Joe’s sense of outrage eased after calling the hotel’s cashier a “bastard” one last time. “Johnny, let’s celebrate your coming to California,” he said. Paddy talked me into trying a Bourbon Seven Up. Joe went to the kitchen to prepare drinks, calling out, “Two Bourbon Seven Ups for Johnny and Paddy, one Coke for Mark, and one Jack Daniels on the rocks for his daddy.”

Then we all toasted my arrival in California with my very first whiskey. I basked in the warmth of our reunion, pleased Paddy and Joe seemed so genuinely happy to see me.

Strangely, I had no sense of place. On the road to Van Nuys, I noticed hundreds of shining American automobiles rolling along or displayed in new and used car lots. I saw hundreds of palm trees and one-story houses, yet I kept asking myself, “Where is California?”

In New York City, I felt excitement running through my veins, heart, and head—it was exhilarating. I immediately felt creative there, thinking of poems I might write. But here in the San Fernando Valley, I felt adrift without an anchor. Something was missing. I attributed my sense of loss to exhaustion.

I asked Joe if greater Los Angeles had a center somewhere. “Los Angeles has a downtown,” Joe said. “I’ll take you there, but you wouldn’t want to live there.”

In the evening, he lit a torch light by a huge walnut tree in the back garden as we continued our conversations under the nearly leafless branches. Sitting under the tree felt reassuring, and my brooding eased. I asked Joe for a second Whiskey Seven Up and felt mellow.

Soon after, we ate Paddy’s meat loaf and salad. Then my hosts walked me to my bedroom and told me to sleep as long as I wanted. I fell asleep almost immediately, still thinking, “Where is California?”
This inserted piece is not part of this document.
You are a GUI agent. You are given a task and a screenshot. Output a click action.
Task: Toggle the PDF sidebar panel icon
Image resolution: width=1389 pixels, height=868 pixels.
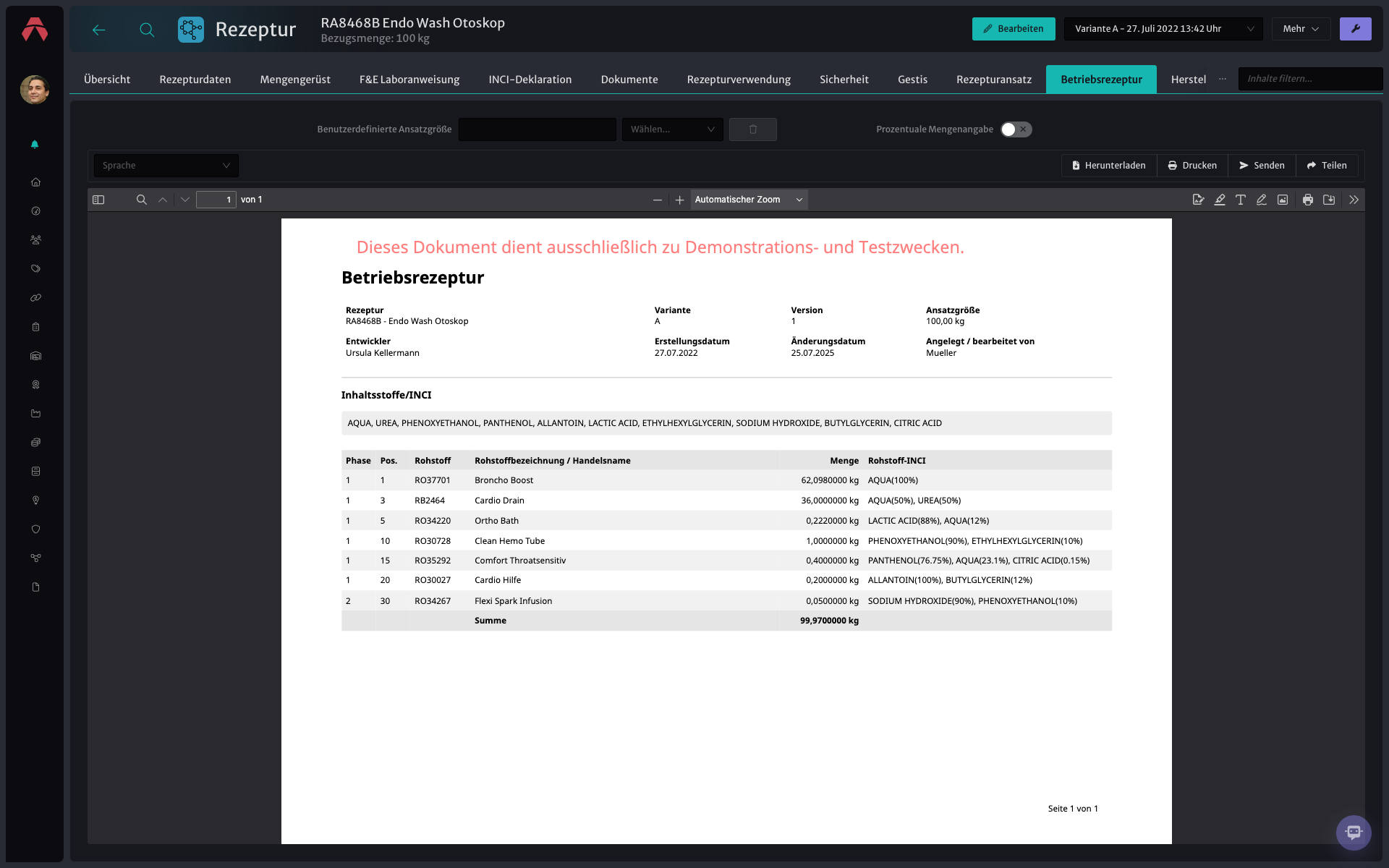pyautogui.click(x=98, y=200)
After sleeping 14 hours, I woke to find Paddy had already prepared bacon and eggs with toast. Joe walked in through the kitchen’s back door and said, “Paddy and I talked about you last night because we saw you so forlorn, so I want you to know that even though you’re working for me, you’re family to us.” Then Paddy showed me the kitchen “where all the goodies are,” cookies, chocolates, and candies.

In France and England, Joe and Paddy never treated me as an employee. Joe had always been a leader, teacher, and mentor. Paddy had always been a confidante, an abstract love in my life. She treated me like a little brother, even though she was not much older than I was.

After breakfast, Joe and I talked business. He said a large part of his work involved photographing movie stars for covers of Sunday newspaper supplements. He also filled me in on his latest purchase of stroboscopic lights, the largest on the market, which made it possible to photograph a jet taking off at night in multi-exposures, or a man flying out of a circus cannon, or the trajectory of a baseball thrown by a pitcher.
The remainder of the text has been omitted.